BAtCHing stem-like T cells during exhaustion

Abstract

Long-term pathogen and tumor control as well as checkpoint immunotherapies rely on ‘stem-like’ CD8⁺ T cells. New results uncover BACH2 as a key regulator of this subpopulation and solve an important piece of the puzzle.

Fig. 1 |. BACH2 promotes CD8⁺ T cell differentiation toward T_ex^stem cells while antagonizing T_ex^term cell fates via epigenetic and transcriptional mechanisms in the early stage of chronic viral infection.

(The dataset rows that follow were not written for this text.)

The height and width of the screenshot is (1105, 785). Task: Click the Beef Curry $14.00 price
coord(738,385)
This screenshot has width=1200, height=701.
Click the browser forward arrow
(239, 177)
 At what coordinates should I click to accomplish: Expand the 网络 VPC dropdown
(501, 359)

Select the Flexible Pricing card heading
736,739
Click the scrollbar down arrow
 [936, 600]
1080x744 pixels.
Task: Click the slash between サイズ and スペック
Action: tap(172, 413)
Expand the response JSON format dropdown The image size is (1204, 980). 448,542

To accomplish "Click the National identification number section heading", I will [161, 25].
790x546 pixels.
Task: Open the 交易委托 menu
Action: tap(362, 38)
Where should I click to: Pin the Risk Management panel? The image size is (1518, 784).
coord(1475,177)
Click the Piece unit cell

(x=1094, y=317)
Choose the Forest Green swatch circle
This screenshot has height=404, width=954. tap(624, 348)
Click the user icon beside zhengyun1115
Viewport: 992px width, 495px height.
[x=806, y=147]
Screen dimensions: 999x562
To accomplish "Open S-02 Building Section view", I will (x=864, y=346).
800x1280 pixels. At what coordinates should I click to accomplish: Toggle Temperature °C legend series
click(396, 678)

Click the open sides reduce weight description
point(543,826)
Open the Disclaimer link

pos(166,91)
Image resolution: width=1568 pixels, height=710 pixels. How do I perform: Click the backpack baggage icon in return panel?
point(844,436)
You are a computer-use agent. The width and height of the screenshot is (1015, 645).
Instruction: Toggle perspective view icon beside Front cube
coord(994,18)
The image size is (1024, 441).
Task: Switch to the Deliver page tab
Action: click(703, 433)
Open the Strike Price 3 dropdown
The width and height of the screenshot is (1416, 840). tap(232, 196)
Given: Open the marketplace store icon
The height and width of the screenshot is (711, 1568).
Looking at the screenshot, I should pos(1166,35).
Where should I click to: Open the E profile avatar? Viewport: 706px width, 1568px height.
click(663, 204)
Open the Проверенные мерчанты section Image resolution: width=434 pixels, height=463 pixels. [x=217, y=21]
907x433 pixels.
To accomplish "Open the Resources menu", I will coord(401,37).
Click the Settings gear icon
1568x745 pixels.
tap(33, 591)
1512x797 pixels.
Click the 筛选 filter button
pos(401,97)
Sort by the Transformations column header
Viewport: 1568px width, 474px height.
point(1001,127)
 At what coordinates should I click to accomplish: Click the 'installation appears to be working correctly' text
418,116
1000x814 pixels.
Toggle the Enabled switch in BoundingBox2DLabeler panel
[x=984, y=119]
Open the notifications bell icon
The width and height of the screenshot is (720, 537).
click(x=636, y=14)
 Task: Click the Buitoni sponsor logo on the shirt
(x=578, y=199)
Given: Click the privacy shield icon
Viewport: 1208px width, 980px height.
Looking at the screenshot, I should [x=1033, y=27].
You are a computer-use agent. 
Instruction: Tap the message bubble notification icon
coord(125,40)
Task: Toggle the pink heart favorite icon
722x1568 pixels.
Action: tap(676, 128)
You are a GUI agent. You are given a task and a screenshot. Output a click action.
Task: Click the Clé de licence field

BACH2 promotes the upregulation of the prosurvival factor Bcl-2 in T_ex^stem cells and modulates the expression of tissue-homing factors (promoting the upregulation of CD62L and CC R7 and the downregulation of CC R2 and CXCR6), which favor the localization of T_ex^stem cells to the splenic white pulp (grey background cells, left) and away from the red pulp (red background cells, right) and non-lymphoid organs, where T_ex^term cells are enriched. Furthermore, BACH2 suppresses the expression of effector molecules, such as granzyme B (GrzB), and inhibitory receptors, such as PD-1, and attenuates signaling downstream of the TCR (left, blunt arrows). Mechanistically, BACH2 mediates the repression of T_ex^term cell differentiation by restricting chromatin accessibility to the regulatory regions of the TFs RUNX3 and BATF (middle, above) and suppressing the expression of genes encoding BLIMP-1 (Prdm1) and BATF (middle, below).